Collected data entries
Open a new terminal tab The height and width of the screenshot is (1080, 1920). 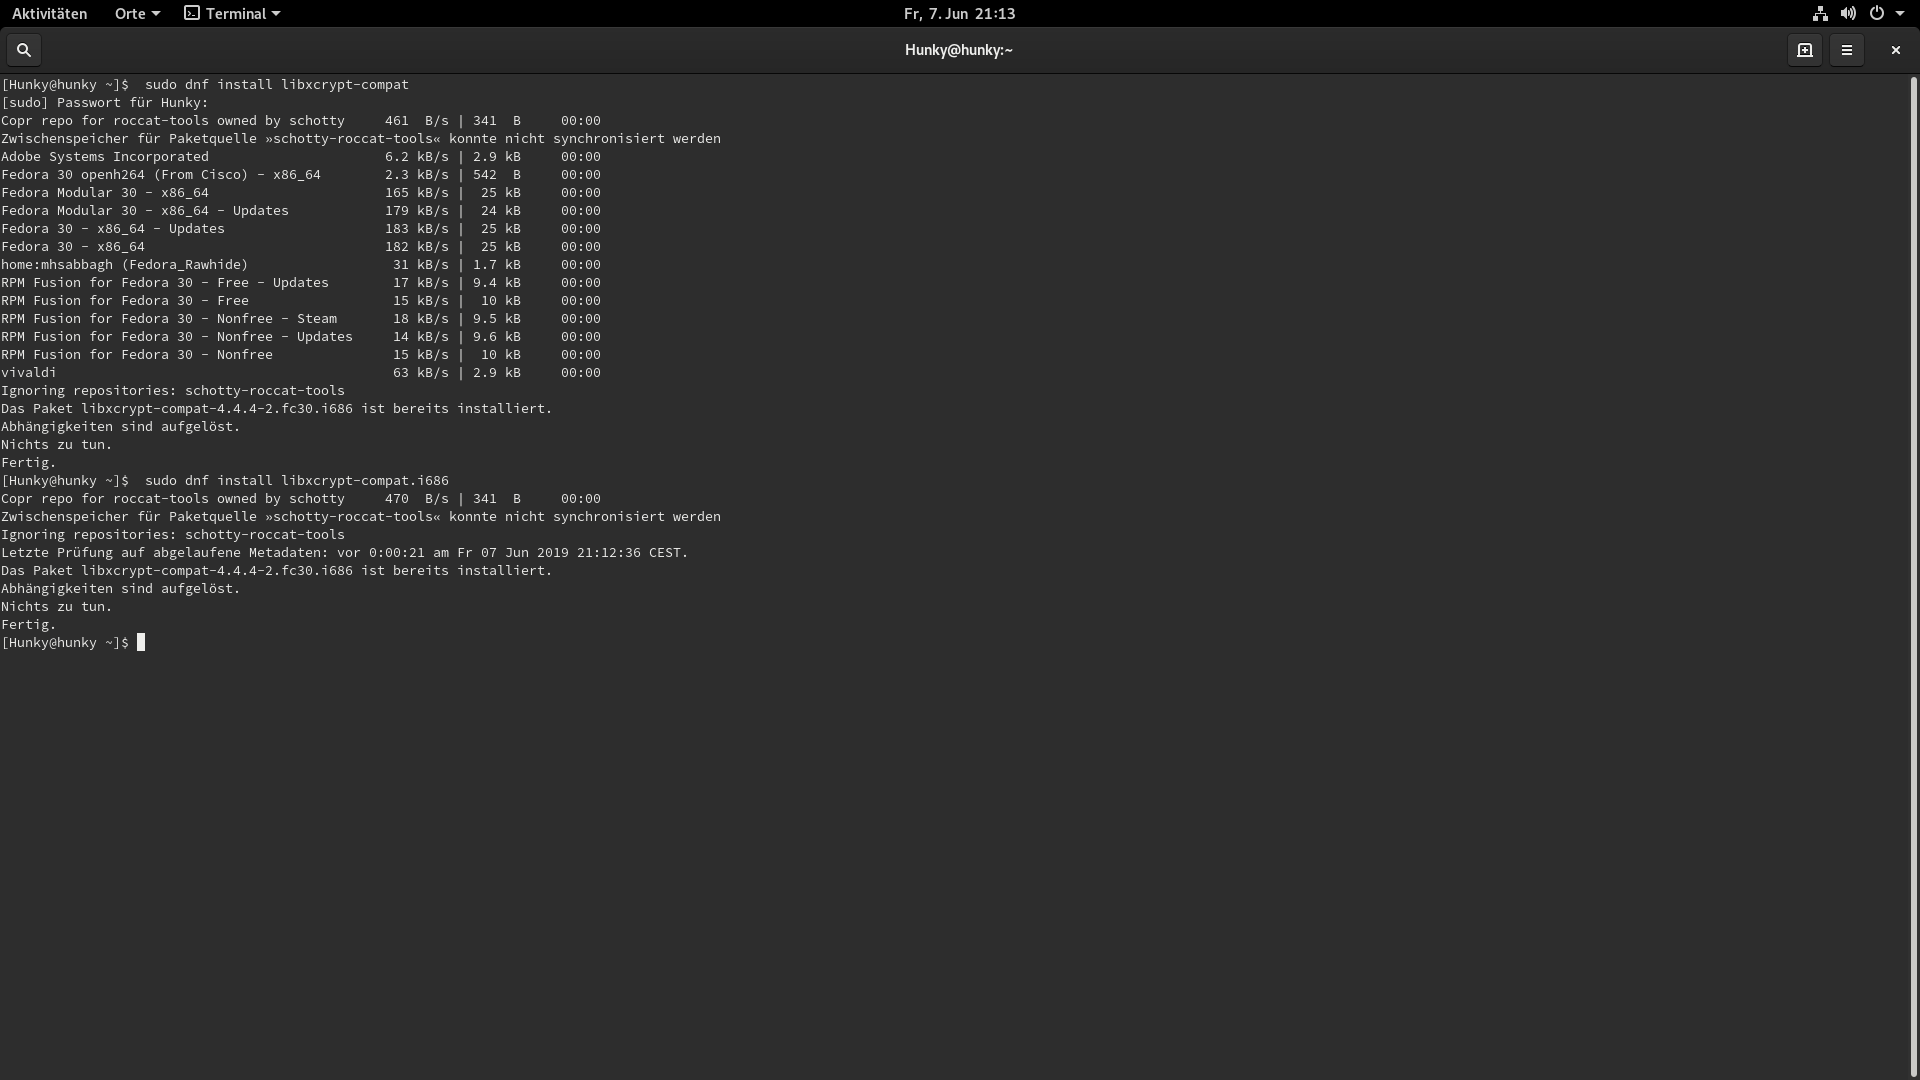1804,50
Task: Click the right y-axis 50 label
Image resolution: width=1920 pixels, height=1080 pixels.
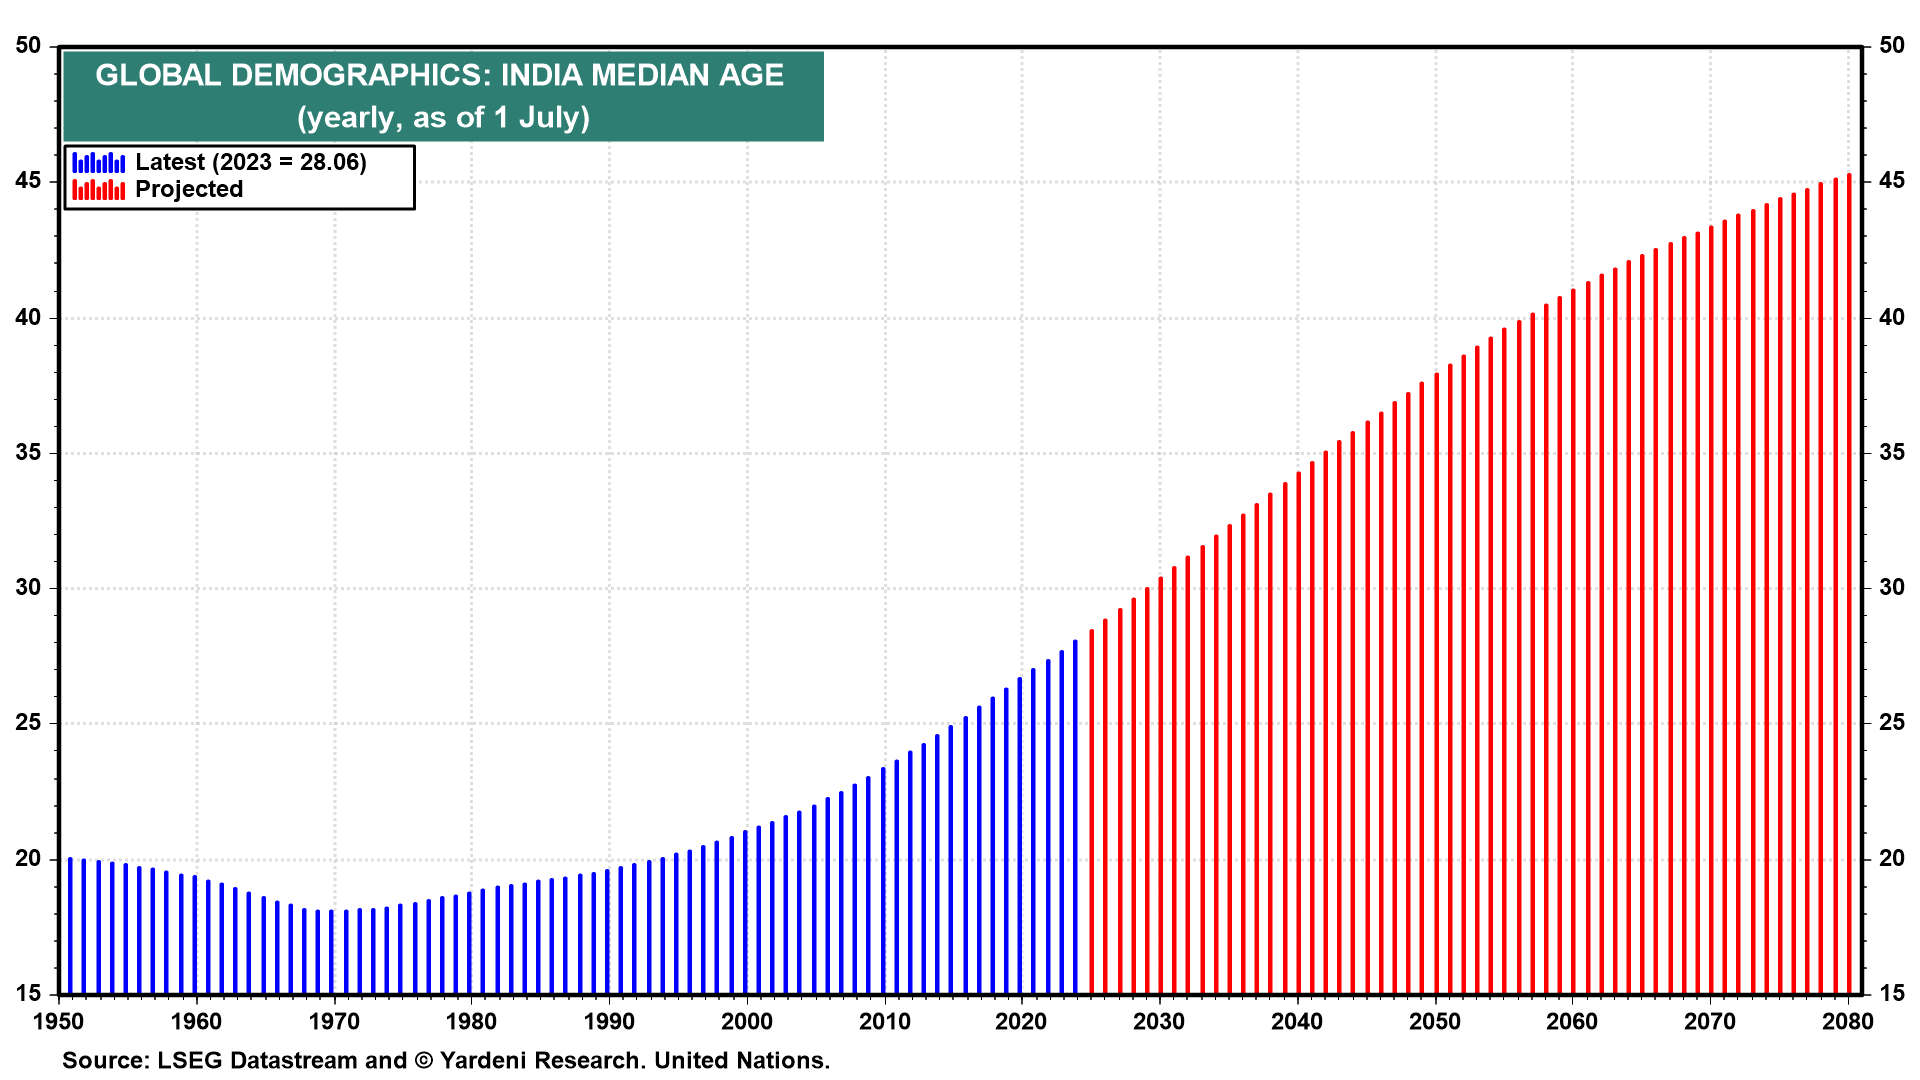Action: click(1891, 45)
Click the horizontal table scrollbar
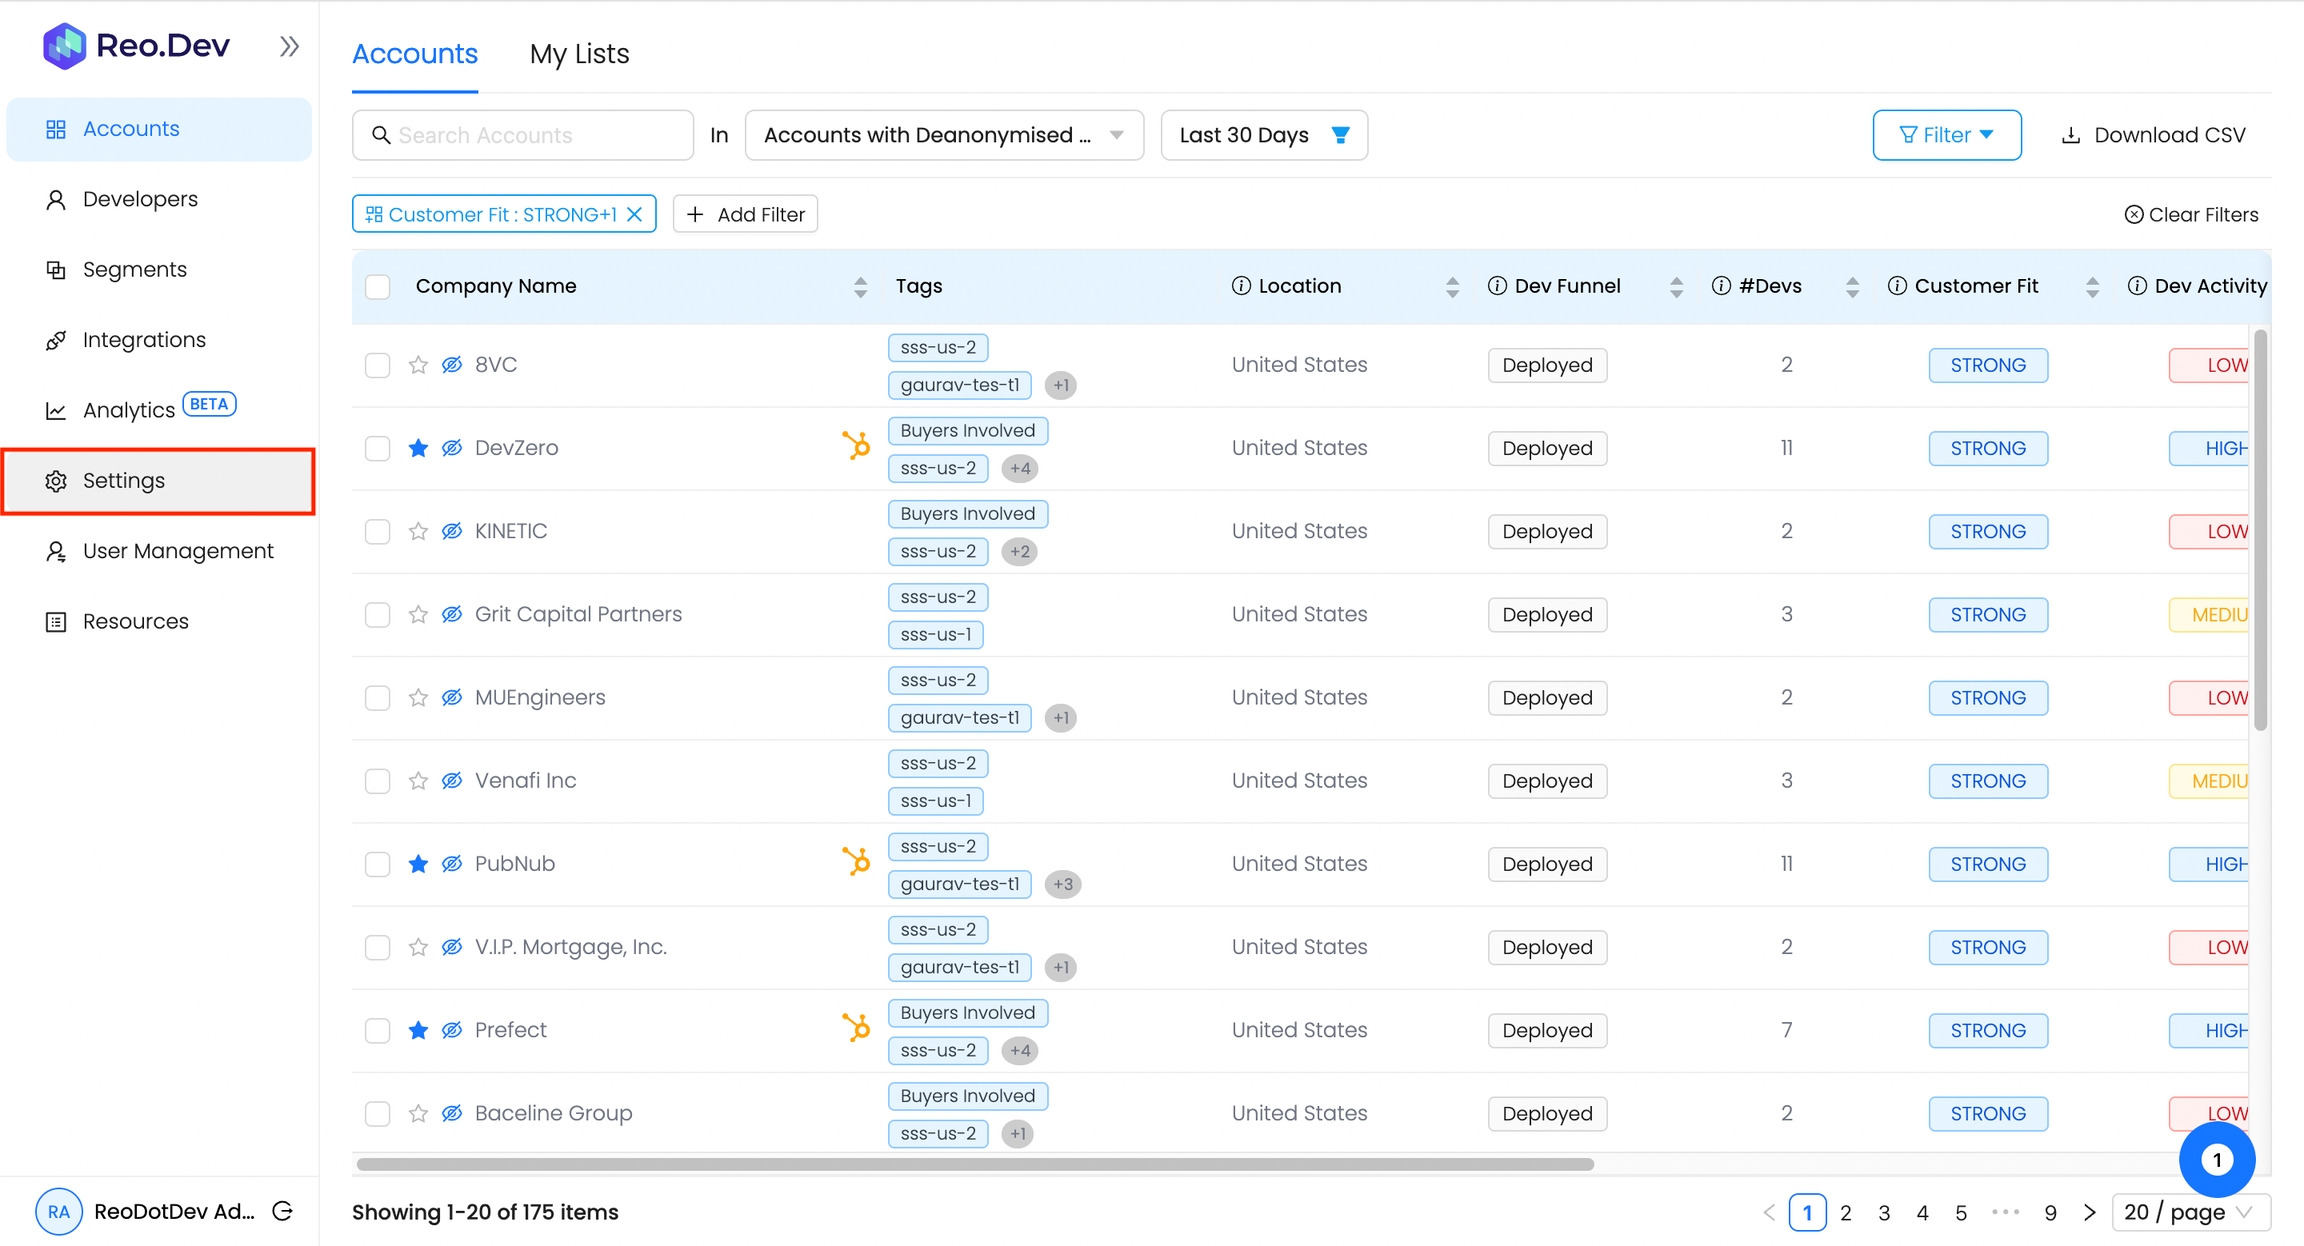 point(975,1164)
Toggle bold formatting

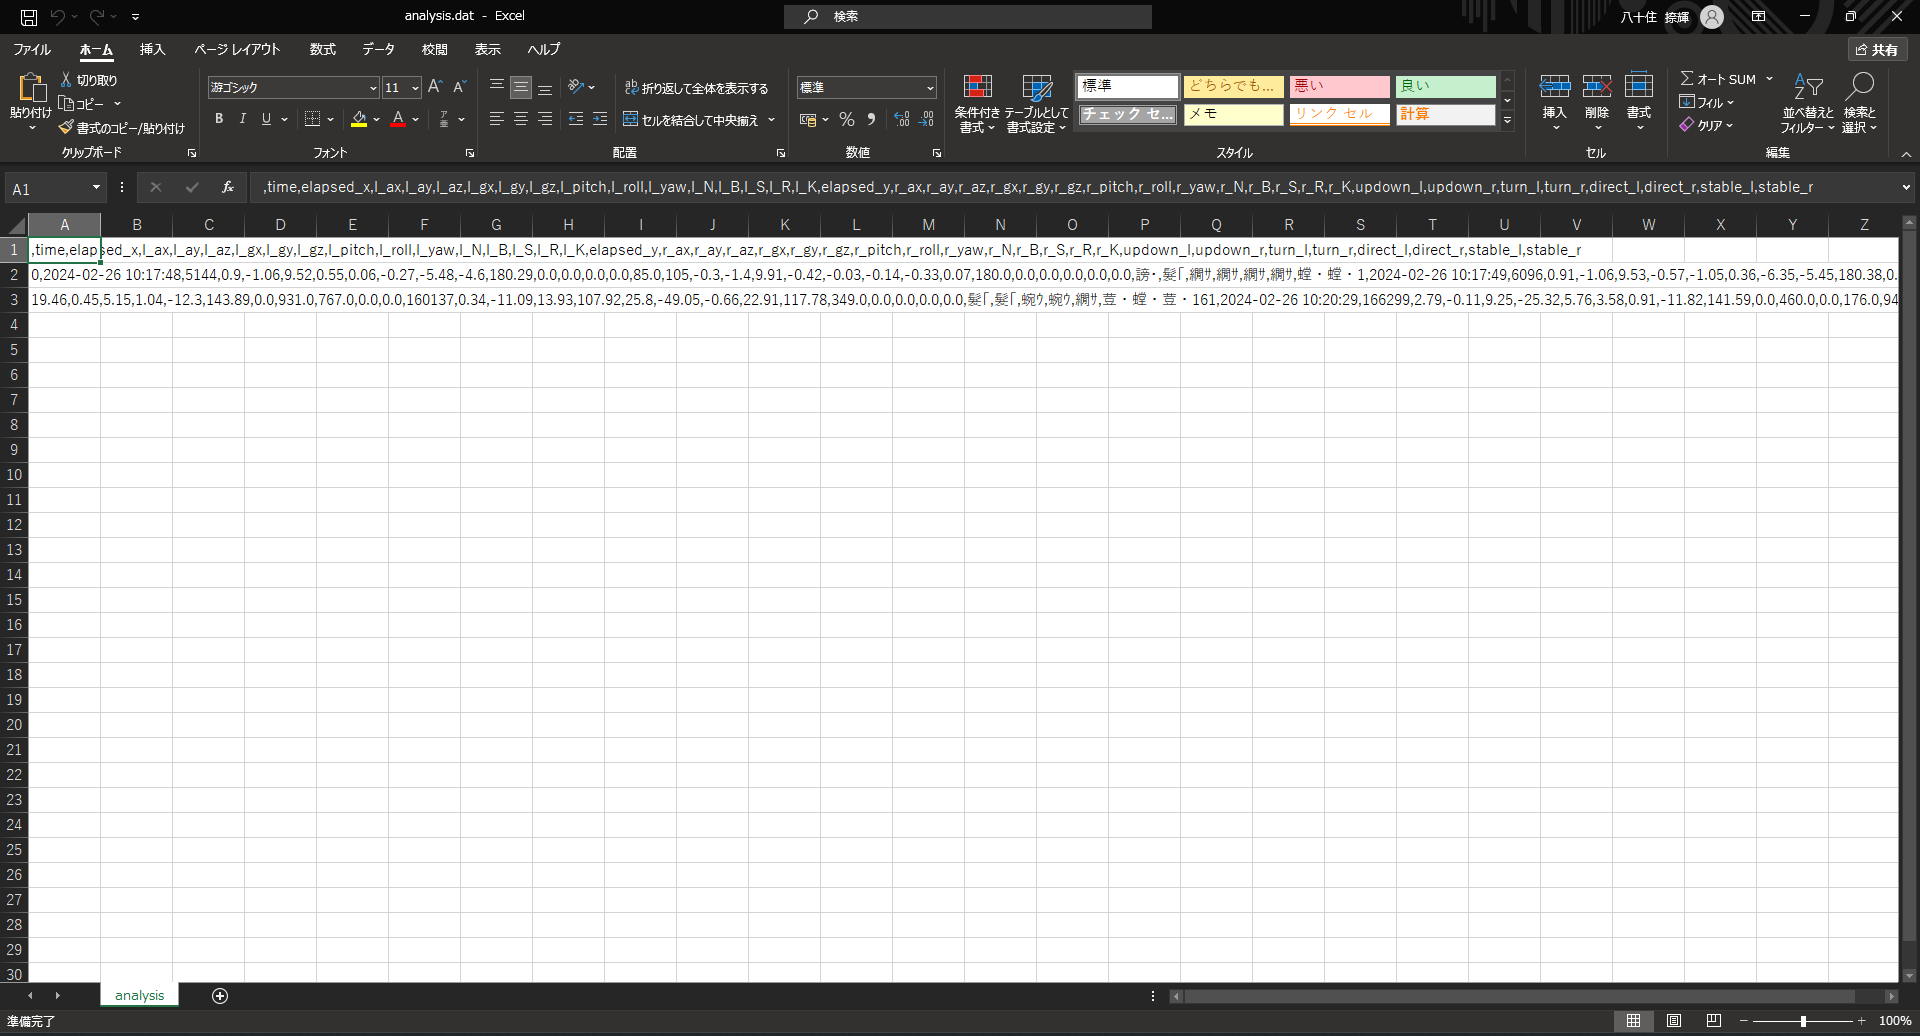(218, 118)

What the exercise asks
Write out, exactly and with nothing added, every line from the one that holds "Click the horizontal table scrollbar" to the end of the entries above; pictures stay out.

Answer section
Click the horizontal table scrollbar
 point(975,1164)
Toggle bold formatting

(218, 118)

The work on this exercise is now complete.